Chris could not have asked for better legal representation than Alan Young and Paul Burstein. Their strategy has been very clearly laid out and their arguments are logical and concise. The same can not be said regarding the capabilities of the prosecution. I'm glad I wasn't the only one who had trouble staying focused during the cross-examination of Dr. Patricia Erickson. It was plodding, pointless and ultimately undermined the prosecution's cause as they tried in vain to undermine her testimony. I guess Chris couldn't have asked for better prosecutors either!

Day 2 opened with some marvelous testimony from Dr. Diane Riley, Assistant Professor of the Department of Behavioural Science, University of Toronto and Policy Analyst at the Canadian Foundation for Drug Policy. She testified that marijuana is far less harmful than alcohol or tobacco and expressed great concern that many people mix their pot with tobacco. Marijuana expands some of the bronchial tubes leaving the lungs far more vulnerable to the negative effects of the tobacco smoke. She also spoke very highly of waterpipes as a means of harm reduction to the marijuana smoker. The 'dirty delivery' system of smoking cigarettes or joints is more damaging to the body than the nicotine or THC themselves. Once again, the expert testimony was followed by the prosecution's vain attempts to undermine witness credibility.

The afternoon was to feature testimony from Professor Marie Andree Bertrand, retired Professor of Criminology at the University of Montreal, President of the International Anti-Prohibitionist League and former member of the LeDain Commission as well as Eugene Oscapella, lawyer and founding member of the Canadian Foundation for Drug Policy. Unfortunately, I had to depart at lunchtime and missed their testimony. Apparently Eugene did manage to tell the court of the underhanded way in which Bill C-8 wormed it's way through the legislature. I'm glad this worked it's way onto the record as it has been a sore point with me for some time.
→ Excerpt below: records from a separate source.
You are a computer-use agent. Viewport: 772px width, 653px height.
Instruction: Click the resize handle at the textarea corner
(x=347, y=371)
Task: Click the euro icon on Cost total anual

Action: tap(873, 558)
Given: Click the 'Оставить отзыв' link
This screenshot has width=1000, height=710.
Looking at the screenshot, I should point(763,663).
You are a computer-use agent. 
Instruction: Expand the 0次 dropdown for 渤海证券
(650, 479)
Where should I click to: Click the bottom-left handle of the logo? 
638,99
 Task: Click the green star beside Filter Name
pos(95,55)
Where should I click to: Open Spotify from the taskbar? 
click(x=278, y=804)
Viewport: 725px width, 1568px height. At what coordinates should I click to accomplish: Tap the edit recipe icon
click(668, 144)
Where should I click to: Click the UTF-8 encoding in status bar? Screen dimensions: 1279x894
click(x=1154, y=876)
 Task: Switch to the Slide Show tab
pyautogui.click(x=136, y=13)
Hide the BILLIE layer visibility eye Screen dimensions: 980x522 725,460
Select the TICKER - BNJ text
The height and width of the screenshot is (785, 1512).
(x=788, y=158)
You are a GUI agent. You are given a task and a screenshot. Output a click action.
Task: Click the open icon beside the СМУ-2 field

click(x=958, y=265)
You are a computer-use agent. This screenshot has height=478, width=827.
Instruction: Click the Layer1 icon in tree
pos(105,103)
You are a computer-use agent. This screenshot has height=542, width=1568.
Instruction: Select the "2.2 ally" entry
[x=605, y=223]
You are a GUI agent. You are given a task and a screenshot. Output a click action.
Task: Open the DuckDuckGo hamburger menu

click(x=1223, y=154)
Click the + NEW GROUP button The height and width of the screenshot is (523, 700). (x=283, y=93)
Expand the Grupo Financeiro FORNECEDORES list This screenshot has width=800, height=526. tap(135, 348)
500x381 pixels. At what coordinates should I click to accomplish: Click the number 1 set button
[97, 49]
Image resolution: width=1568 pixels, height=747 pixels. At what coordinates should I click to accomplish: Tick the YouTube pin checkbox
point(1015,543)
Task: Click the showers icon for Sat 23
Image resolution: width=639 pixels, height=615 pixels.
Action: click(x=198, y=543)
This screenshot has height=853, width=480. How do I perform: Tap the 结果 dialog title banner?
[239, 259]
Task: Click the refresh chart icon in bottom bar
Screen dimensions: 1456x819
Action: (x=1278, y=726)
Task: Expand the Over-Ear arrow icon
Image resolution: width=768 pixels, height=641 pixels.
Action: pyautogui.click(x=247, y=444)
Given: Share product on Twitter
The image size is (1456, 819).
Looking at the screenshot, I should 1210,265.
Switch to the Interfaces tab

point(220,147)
Upon entering the courthouse on day 2, I was required to share an elevator with two uniformed London Police officers. They looked at my hemp vest, embroidered with black cannabis leaves, and one of them jokingly remarked "I'll bet that's hemp!" When I smiled and answered that it was, he wished us luck concerning the trial and said that he was tired of having to lay pot charges. Pleasantly surprised, I wished them both well as they left the elevator.

I have to confess that I approached this trial with some degree of pessimism. I left the courtroom considerably more optimistic. The testimony is tremendous, the prosecution is lame and the judge is listening! The importance of this case and why the individual's right to consume marijuana must be decided in a court of law instead of the more expected parliamentary setting was well explained by Mr. Young in his opening statements. Keep your fingers crossed, folks. Something good may well come out of this trial!

Anyone able to attend these proceedings should do so.